**DATASET ENTRIES**
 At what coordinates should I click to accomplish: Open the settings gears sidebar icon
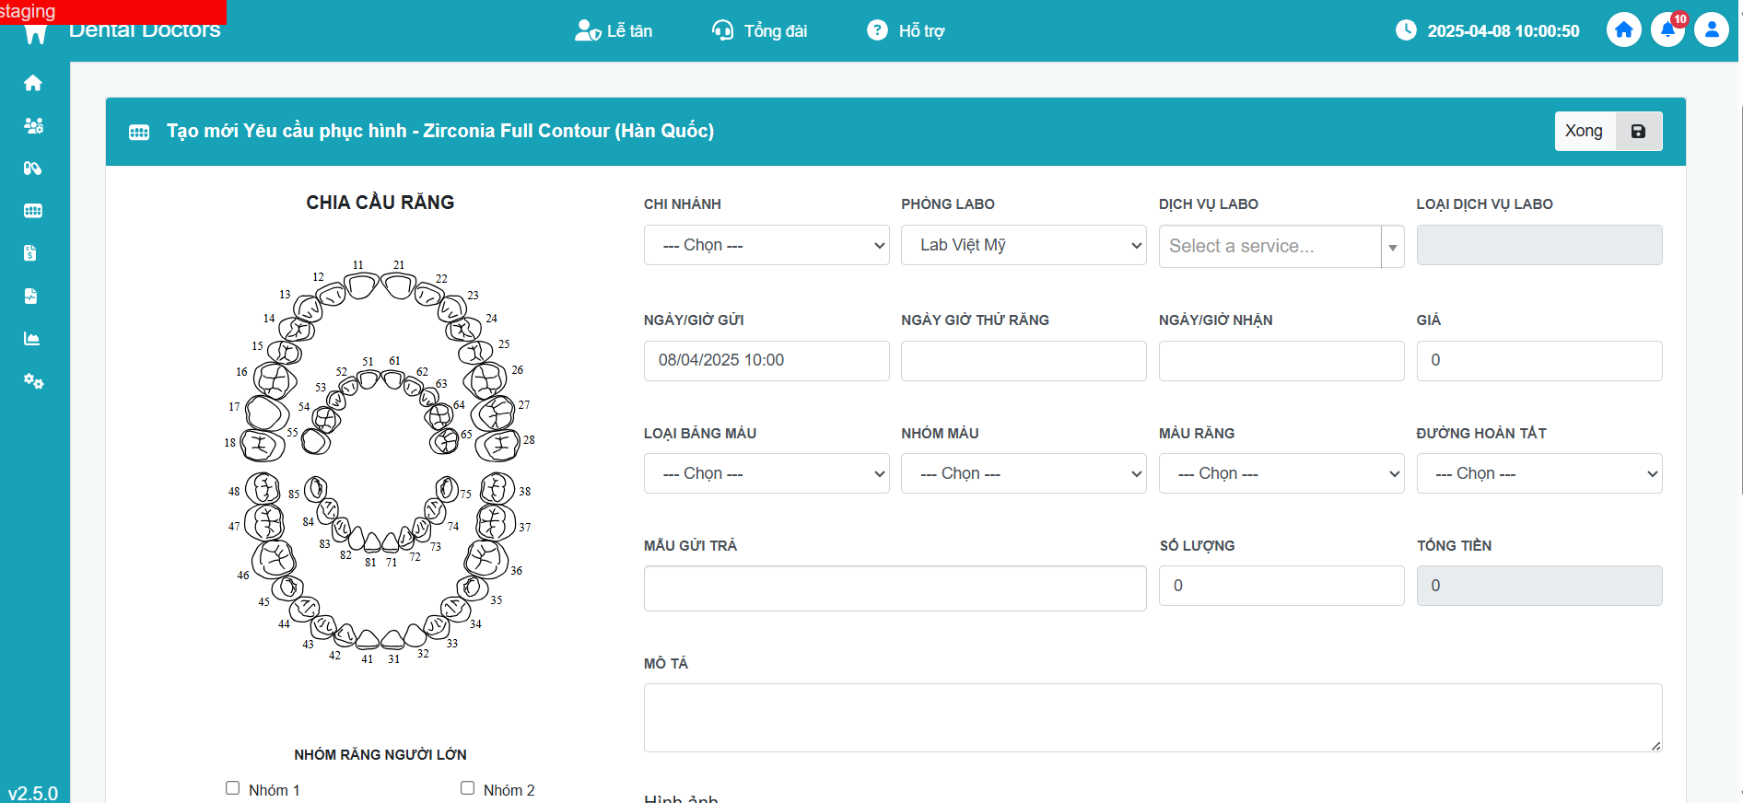click(33, 381)
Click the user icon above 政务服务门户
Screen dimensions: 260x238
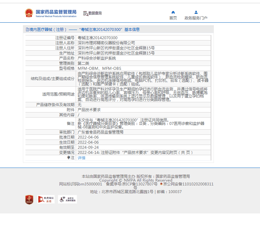click(x=196, y=12)
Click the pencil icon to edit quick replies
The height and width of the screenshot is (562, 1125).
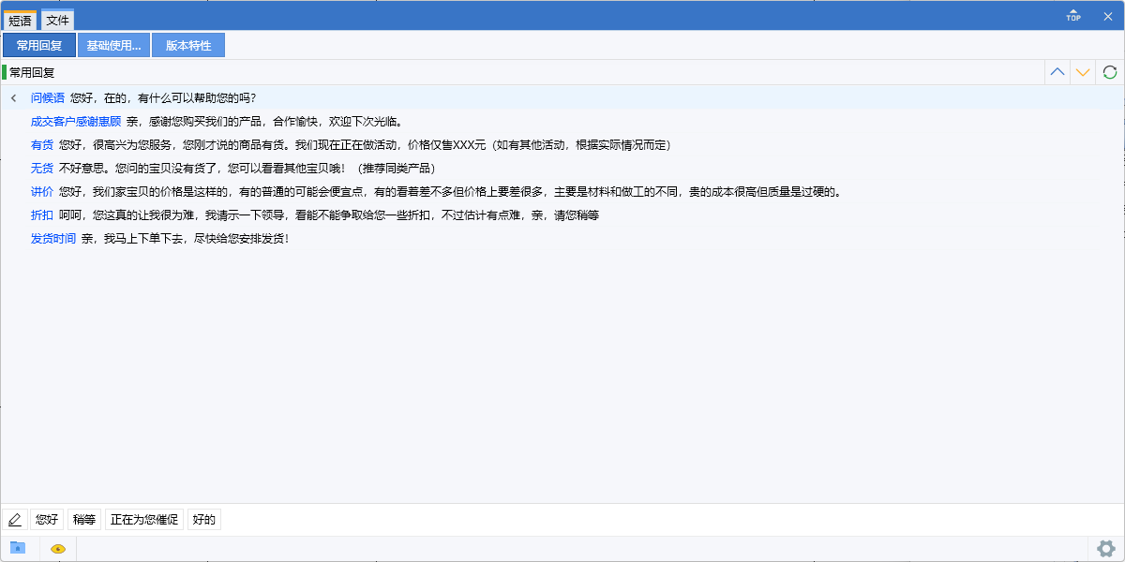click(15, 518)
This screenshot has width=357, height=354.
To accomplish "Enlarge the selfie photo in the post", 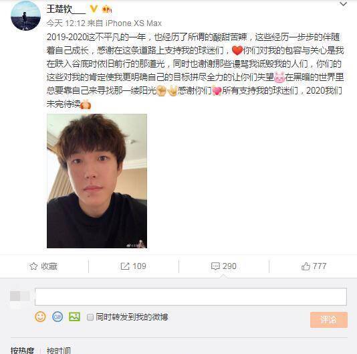I will 97,181.
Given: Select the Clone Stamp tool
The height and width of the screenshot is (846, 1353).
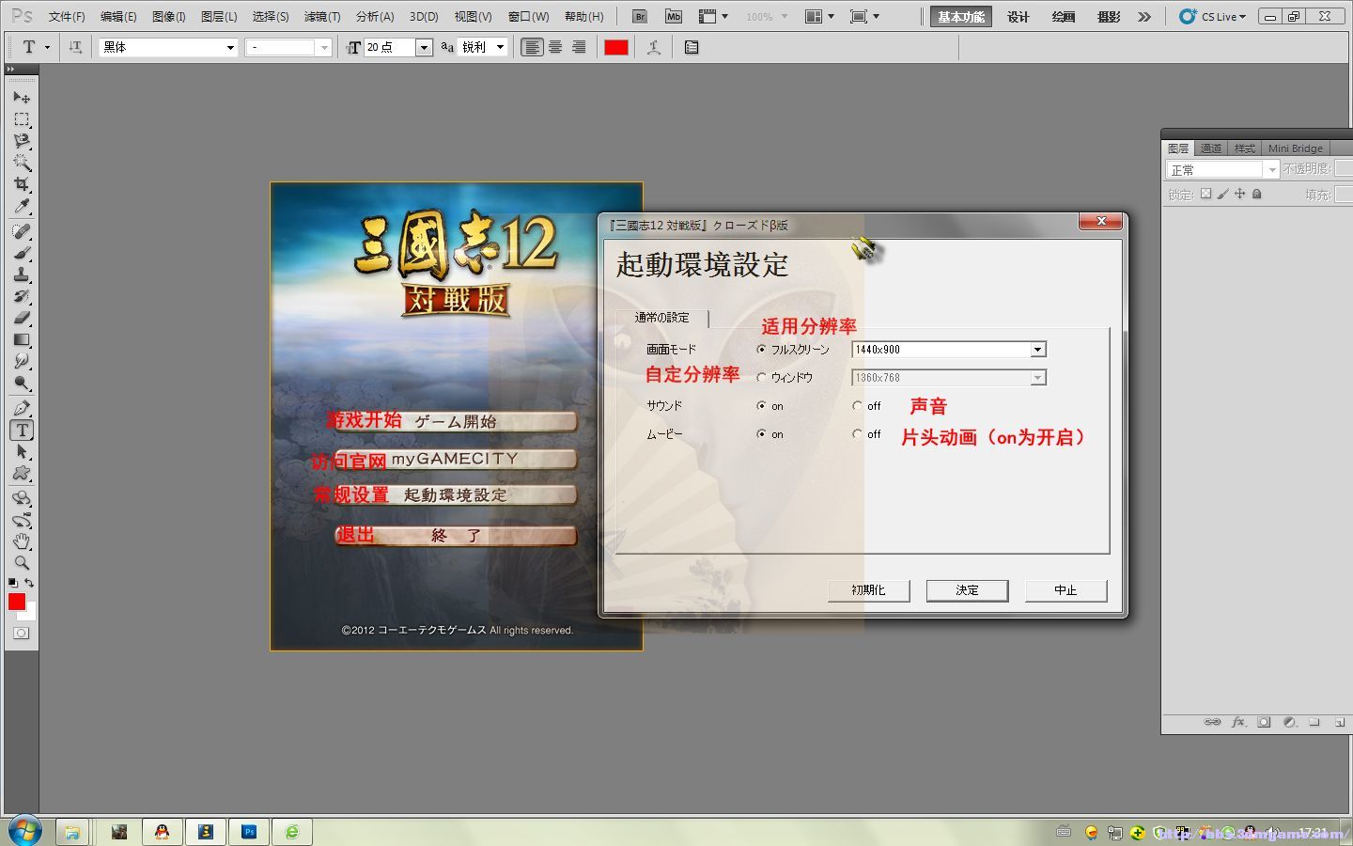Looking at the screenshot, I should 22,275.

**EXERCISE**
Exact copy, pictures omitted: every line from the one holding "The height and width of the screenshot is (846, 1353)." through the last line of the data above, and nothing else.

**RESULT OF THE TASK**
The height and width of the screenshot is (846, 1353).
Looking at the screenshot, I should 22,275.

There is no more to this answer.